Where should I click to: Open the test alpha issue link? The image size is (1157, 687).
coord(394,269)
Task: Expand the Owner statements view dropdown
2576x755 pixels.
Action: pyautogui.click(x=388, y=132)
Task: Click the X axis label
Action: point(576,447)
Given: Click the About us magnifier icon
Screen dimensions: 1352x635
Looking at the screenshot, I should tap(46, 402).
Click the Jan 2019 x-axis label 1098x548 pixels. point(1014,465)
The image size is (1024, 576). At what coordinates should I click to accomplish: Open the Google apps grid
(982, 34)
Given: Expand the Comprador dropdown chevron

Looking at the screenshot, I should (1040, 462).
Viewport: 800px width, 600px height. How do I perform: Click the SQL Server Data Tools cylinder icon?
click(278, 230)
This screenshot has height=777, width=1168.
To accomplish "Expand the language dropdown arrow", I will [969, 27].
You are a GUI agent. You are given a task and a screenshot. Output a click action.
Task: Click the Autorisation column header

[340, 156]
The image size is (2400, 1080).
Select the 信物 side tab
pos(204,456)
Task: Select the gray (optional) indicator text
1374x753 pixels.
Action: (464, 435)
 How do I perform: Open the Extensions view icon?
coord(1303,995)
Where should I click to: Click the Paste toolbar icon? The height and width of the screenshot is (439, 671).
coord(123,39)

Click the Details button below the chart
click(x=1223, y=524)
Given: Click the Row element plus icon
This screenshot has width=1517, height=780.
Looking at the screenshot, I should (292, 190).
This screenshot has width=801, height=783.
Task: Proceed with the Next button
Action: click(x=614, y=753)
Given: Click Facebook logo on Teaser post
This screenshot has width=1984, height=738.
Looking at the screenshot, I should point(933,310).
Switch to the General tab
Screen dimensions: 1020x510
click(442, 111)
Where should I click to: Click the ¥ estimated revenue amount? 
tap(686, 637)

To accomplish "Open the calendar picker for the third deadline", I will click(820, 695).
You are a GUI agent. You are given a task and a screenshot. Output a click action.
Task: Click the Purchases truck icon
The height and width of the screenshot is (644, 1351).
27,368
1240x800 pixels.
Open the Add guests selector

→ Task description: Taking no liberties, give the material above again in full.

→ Response:
Where should I click to: Open the test alpha issue link? The image size is (1157, 687).
coord(394,269)
Task: Expand the Owner statements view dropdown
2576x755 pixels.
Action: pyautogui.click(x=388, y=132)
Task: Click the X axis label
Action: point(576,447)
Given: Click the About us magnifier icon
Screen dimensions: 1352x635
Looking at the screenshot, I should tap(46, 402).
Click the Jan 2019 x-axis label 1098x548 pixels. point(1014,465)
The image size is (1024, 576). At what coordinates should I click to accomplish: Open the Google apps grid
(982, 34)
Given: Expand the Comprador dropdown chevron

Looking at the screenshot, I should (1040, 462).
Viewport: 800px width, 600px height. How do I perform: Click the SQL Server Data Tools cylinder icon?
click(278, 230)
This screenshot has height=777, width=1168.
To accomplish "Expand the language dropdown arrow", I will [969, 27].
You are a GUI agent. You are given a task and a screenshot. Output a click action.
Task: Click the Autorisation column header

[340, 156]
The image size is (2400, 1080).
Select the 信物 side tab
pos(204,456)
Task: Select the gray (optional) indicator text
1374x753 pixels.
Action: (464, 435)
 How do I perform: Open the Extensions view icon?
coord(1303,995)
Where should I click to: Click the Paste toolbar icon? The height and width of the screenshot is (439, 671).
coord(123,39)

Click the Details button below the chart
click(x=1223, y=524)
Given: Click the Row element plus icon
This screenshot has width=1517, height=780.
Looking at the screenshot, I should (292, 190).
This screenshot has width=801, height=783.
Task: Proceed with the Next button
Action: click(x=614, y=753)
Given: Click Facebook logo on Teaser post
This screenshot has width=1984, height=738.
Looking at the screenshot, I should point(933,310).
Switch to the General tab
Screen dimensions: 1020x510
click(442, 111)
Where should I click to: Click the ¥ estimated revenue amount? 
tap(686, 637)

To accomplish "Open the calendar picker for the third deadline", I will click(820, 695).
You are a GUI agent. You are given a task and a screenshot. Output a click action.
Task: Click the Purchases truck icon
The height and width of the screenshot is (644, 1351).
27,368
1240x800 pixels.
Open the Add guests selector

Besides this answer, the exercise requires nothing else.